The East Vision

Student activists organize high school walkout

Michael Barnes and Emily Bergstrom

East participates in national walkout

Valentine’s Day is supposed to be a day of love and showing affection towards the ones that you love; instead, 19-year-old Nickolas Cruz walked into Florida’s Parkland High School with terrible intentions.

Cruz walked into the high school with an AR-15 rifle and took 17 innocent lives for no reason at all. It’s evident that now is the time for change.

The students at Parkland High and all around the country have started a movement with the hashtag of #neveragain.

This movement is all about ensuring that families, students, and teachers will never to have to endure another school shooting again. Parkland students have gone to Washington D.C. to protest for stricter gun control laws and have held town hall meetings discussing this issue.

One student here at East Grand Rapids has taken this issue into their own hands as well. Jordan Plumstead ’20 has started a movement.

“Everyone can participate in this school walkout — parents, students, and even teachers. Parents can come and support their kids and fight for what they believe in.

You can find more information about the walkout on the EGRHS National School Walkout Facebook page,” Plumstead said.

Plumstead hopes that this walkout will be more powerful than ever.

“Teenagers have a voice too and this walkout will help those teenagers who want to speak their mind to do so,” said Plumstead. He added that he hopes enough students participate to get the point across to our legislatures.

Students want policy and change

The nation’s most recent tragedy in Florida has left the country devastated and students everywhere motivated. There have already been five serious school shootings in 2018 and the victims of these tragedies are not satisfied with thoughts and prayers, the focus is on legislation. To protest the current state of guns in our country and advocate for new legislation, students across the country are planning walkouts in attempts to make their voices heard in Washington.

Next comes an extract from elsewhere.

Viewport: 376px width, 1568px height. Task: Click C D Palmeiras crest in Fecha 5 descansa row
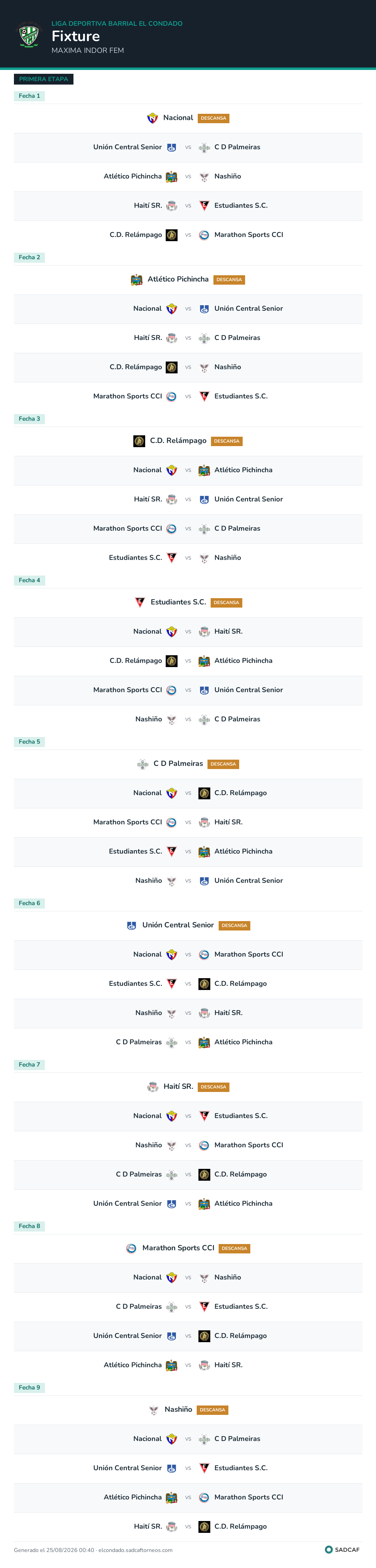[143, 764]
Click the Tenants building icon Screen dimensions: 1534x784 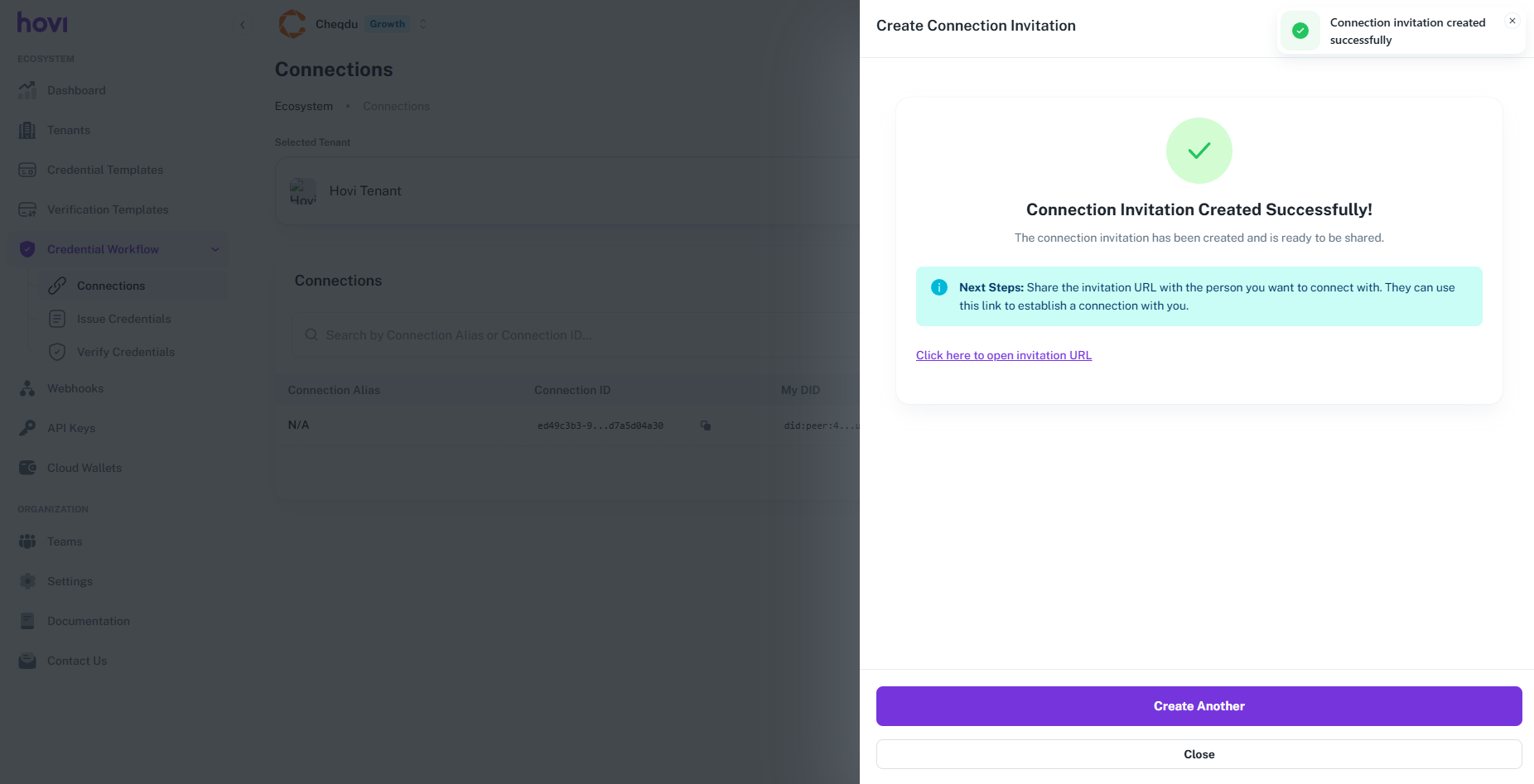point(27,130)
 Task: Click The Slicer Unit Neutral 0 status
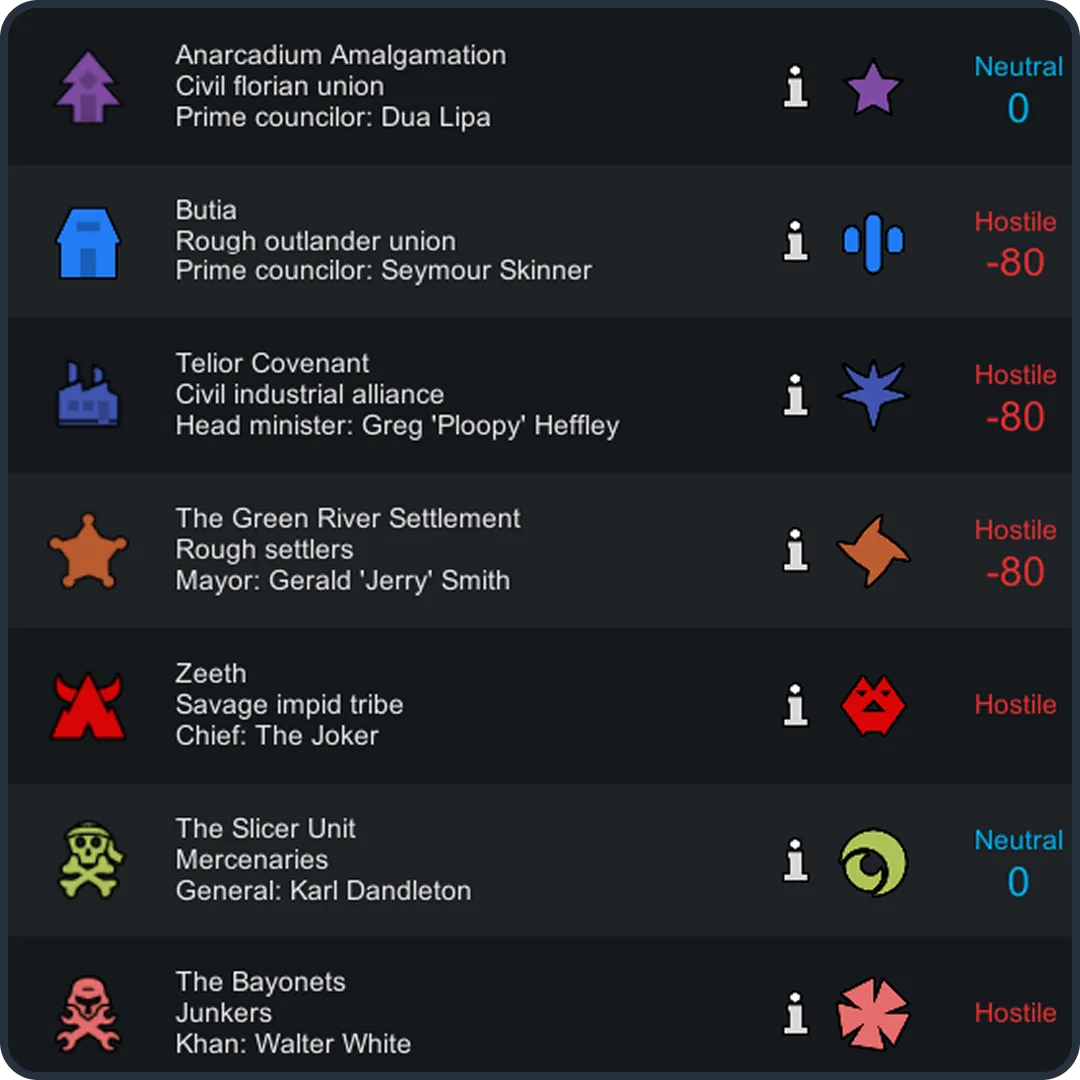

During these times of protest, students are left to decide their stance on societal issues, and school districts are left to decide their stance on the 1st amendment rights of their students.

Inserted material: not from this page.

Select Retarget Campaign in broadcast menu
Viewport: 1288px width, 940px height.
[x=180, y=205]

School districts in Arizona and Texas among others have announced that any and all students that participate in this protest will be suspended, while other schools plan to issue tardies or absences to protesters under the idea that it would be a disruption to a learning environment.

Here at East, Principal Craig Weigel has announced that there is currently no disciplinary action planned for students wishing to participate on March 14 at 10 AM.

“District leadership is aware of students’ desire to participate in the walkout,” Weigel said. “We are actively working on ways to support students to make it even safer and educational, as well as minimizing the disruption to the school day. I respect the students’ right to connect and feel safe, and if protesting helps them feel safe, we support that. We will respect all students rights, whether they choose to participate or not.”

The issue of free speech in schools has been heavily debated throughout history. The question of whether or not a certain protest in school disrupts the learning environment is one that is impossible to provide a definite answer. There are, however, a few landmark court cases that provide groundwork to talk about these issues. In December of 1965, the supreme court decided in favor of a group of students using their first amendment rights to peacefully protest in the case Tinker v Des Moines, a case that is still of immense importance 50 years later.

Safety at school is something that the district does not take lightly.

This decision is not final, as there is still much to discussed, but as of now the district is showing their support for the first amendment rights of our student body.